What is urgently needed are specific authorities that legitimise and audit each such body to insist that they meet the requirements of the public goods they produce and offer. I now think that an organ that maintains a surveillance of these producers of public goods would be best staffed by people who are willing to serve these tasks and claim authority on moral rather than legal grounds. There is no substitute for experience and commitment in such a task. On the other hand, if people are chosen from a pool of those who claim to be willing and able to perform the specific task in a healthy society, that should result in a body that is both adequate to the task and sensitive to public discussion of various ideas of what could be done in a particular situation.
The obvious objection to the sort of surveillance bodies I postulate is that it is utterly unrealistic to suppose that existing political agencies would introduce and support their claims to legal authority especially on an international scale. My answer is that I assume that they would operate not in a legal status, but in moral and public opinion. They would be instituted not by states but by such organisations as international professional associations and other established entities that are based on cognitive and moral claims to be accepted by any group that claims to be competent to solve relevant specific problems of coordination, minority and ecological rights and so on.

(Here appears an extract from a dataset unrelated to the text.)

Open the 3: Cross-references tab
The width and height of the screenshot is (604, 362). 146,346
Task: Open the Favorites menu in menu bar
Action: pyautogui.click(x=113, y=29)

Indeed, I postulate that most firms and other organisations that need public respect and cooperation of other bodies would find it in their interest to have their policies and proceedings certified to be both sustainable and acceptable. They will have good reason to welcome an appropriate surveillance of what they are doing. Morally based public opinion has shown itself to be extraordinarily effective in the pressure it has brought to bear on many public and private institutions and social practices in recent years. We have passed from a morality as a set of commandments imposed on an immoral human nature to a moral discourse that is grounded on a critical support for all the flourishing human sensibility that grows naturally out of a cooperative and open society.
The basis of sound and effective social conventions is not the law but the moral force of opinion. No doubt legal institutions backed by force will continue to be necessary to curb temptations to violence and fraud and perhaps some other matters. Morality rather than legality but it is not the basis of a sustainable human life.
My later book, The Demarchy Manifesto: For Better Public Policy (2016), was a mistaken attempt to find a compromise between those who sought to rely on the state for all public goods and those who wanted to rely on the transfer of power to moral communities constituted to meet the specific problems of particular concrete public goods.